Defendant moved for summary judgment on plaintiff's complaint on January 30, 2013. (DE # 29.) The briefing period related to this motion was long and protracted, with numerous extensions being granted, especially to plaintiff's counsel. Plaintiff's counsel repeatedly failed to abide by deadlines and comply with applicable rules. After receiving five extensions for the filing of his response brief, plaintiff filed multiple exhibits late, and failed to respond to an order by the court to show cause for the deficiency, resulting in the exhibits being stricken from the record. (DE # 71.) Plaintiff asks the court to "reconsider" its order striking the untimely-filed exhibits from the record. (DE # 72.) Defendant also filed a RULE 56 motion to strike various evidence submitted by plaintiff. (DE # 84.) Plaintiff has also asked for permission to file a"corrected" response brief addressing many of the issues raised by defendant's motion to strike. (DE # 90.) Finally, defendant has moved to strike plaintiff's sur-reply which was filed without court permission. (DE # 95.) Each motion is addressed in turn below.

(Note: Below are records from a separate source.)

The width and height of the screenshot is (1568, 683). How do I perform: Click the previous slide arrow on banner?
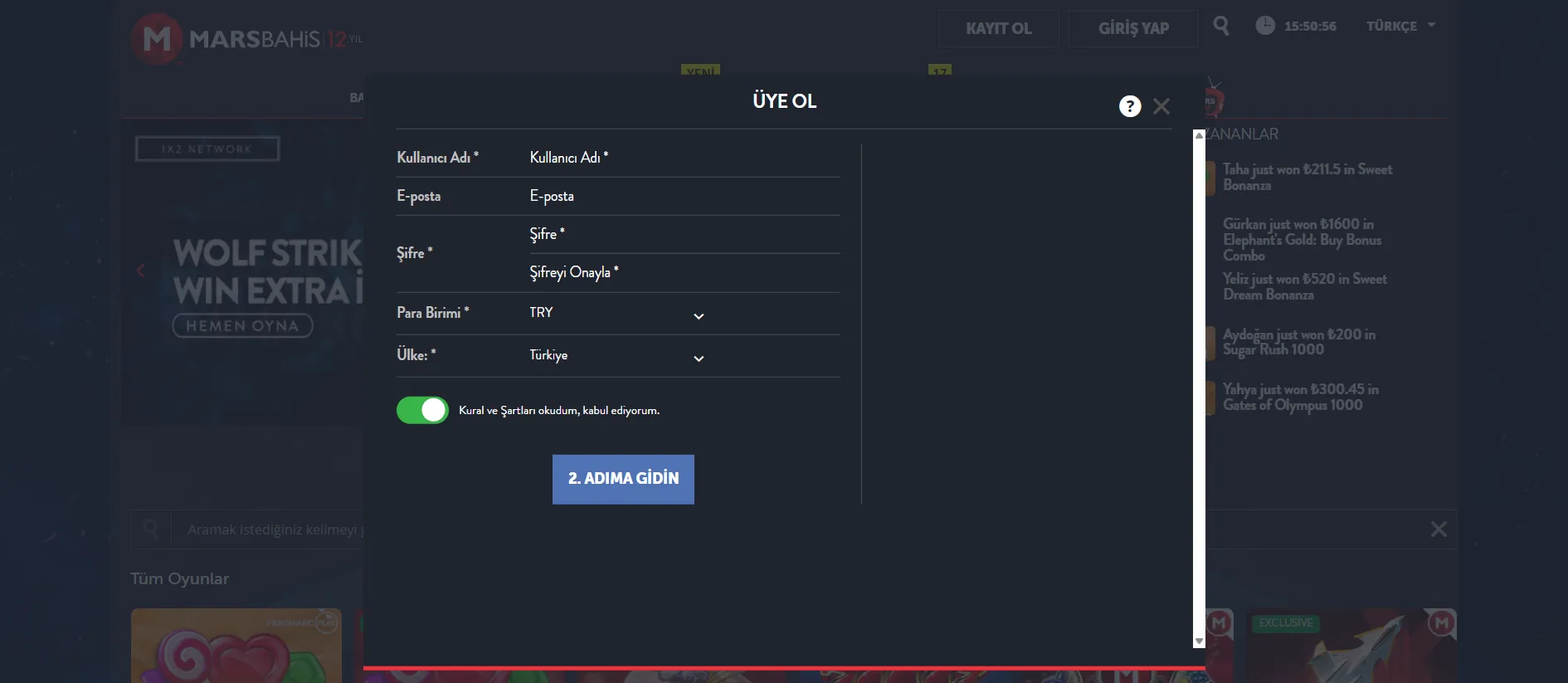141,271
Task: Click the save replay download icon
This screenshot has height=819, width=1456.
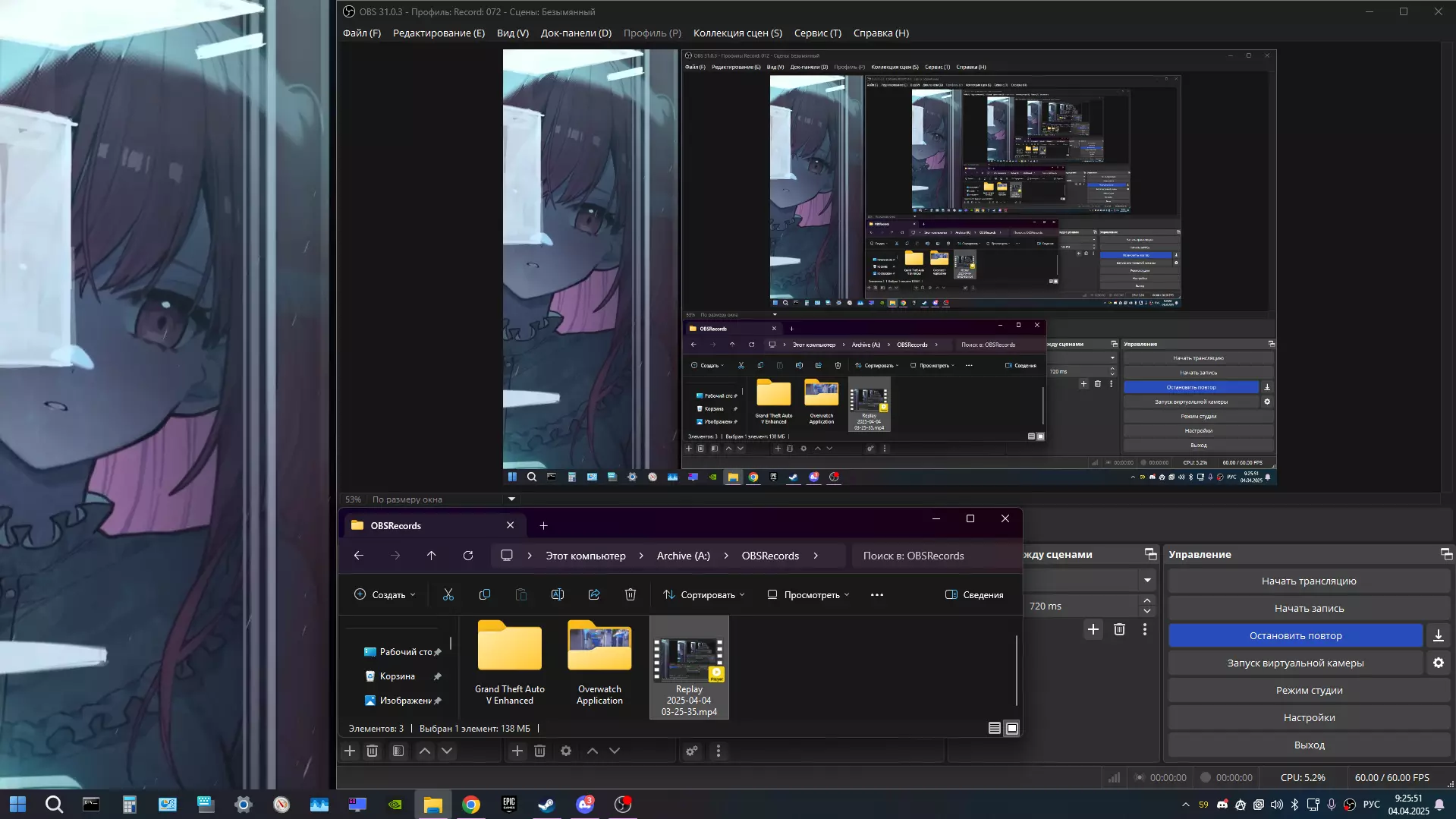Action: click(1438, 636)
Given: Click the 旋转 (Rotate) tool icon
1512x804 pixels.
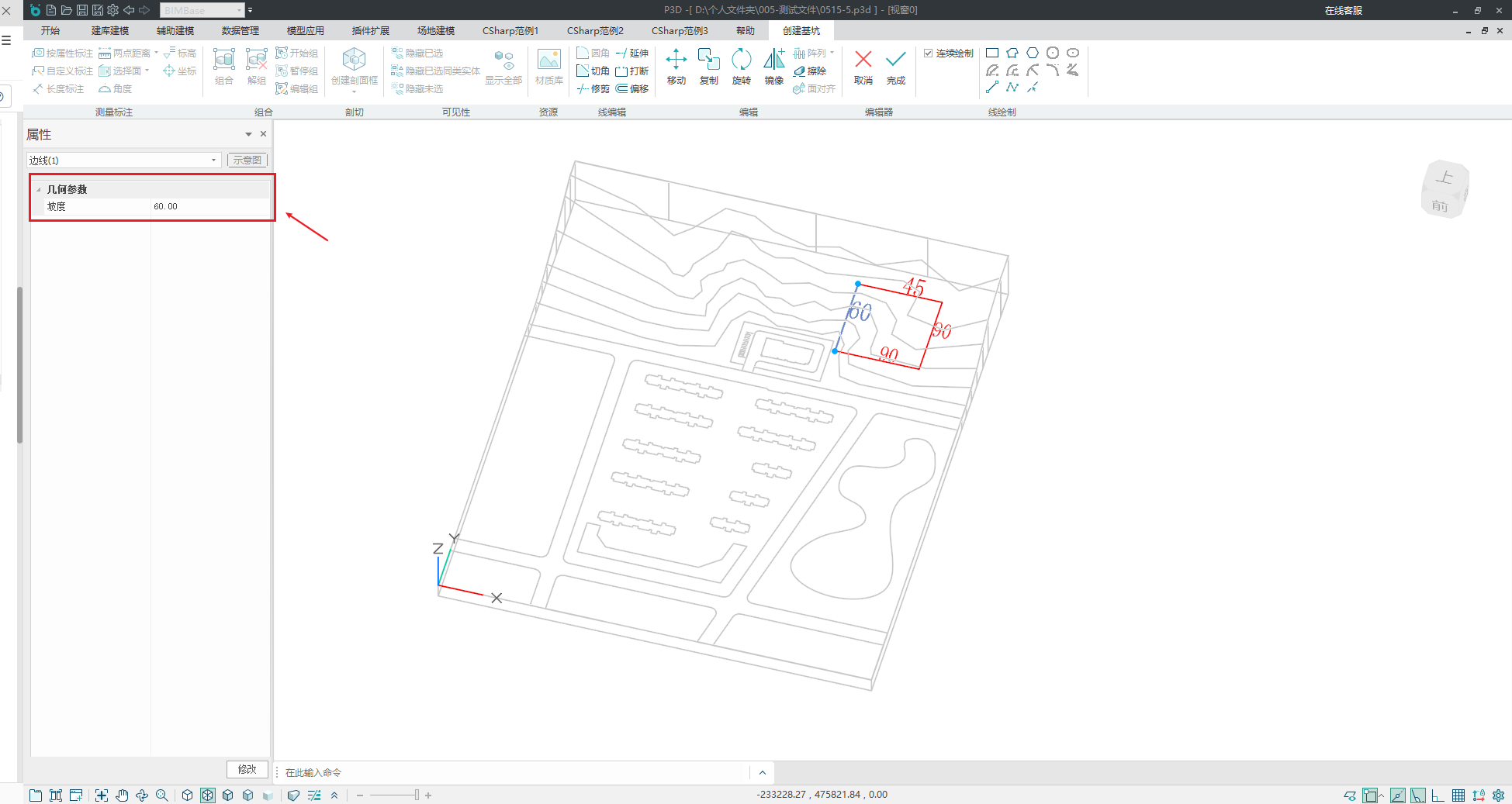Looking at the screenshot, I should pos(741,66).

A. Plaintiff's Motion for Reconsideration

Plaintiff asks the court to "reconsider" its order striking the untimely-filed exhibits from the record. (DE # 72.) "It is well established that a motion to reconsider is only appropriate where a court has misunderstood a party, where the court has made a decision outside the adversarial issues presented to the court by the parties, where the court has made an error of apprehension (not of reasoning), where a significant change in the law has occurred, or where significant new facts have been discovered." Broaddus v. Shields, 665 F.3d 846, 860 (7th Cir. 2011), overruled on other grounds by Hill v. Tangherlini, 724 F.3d 965 , 967 n.1 (2013).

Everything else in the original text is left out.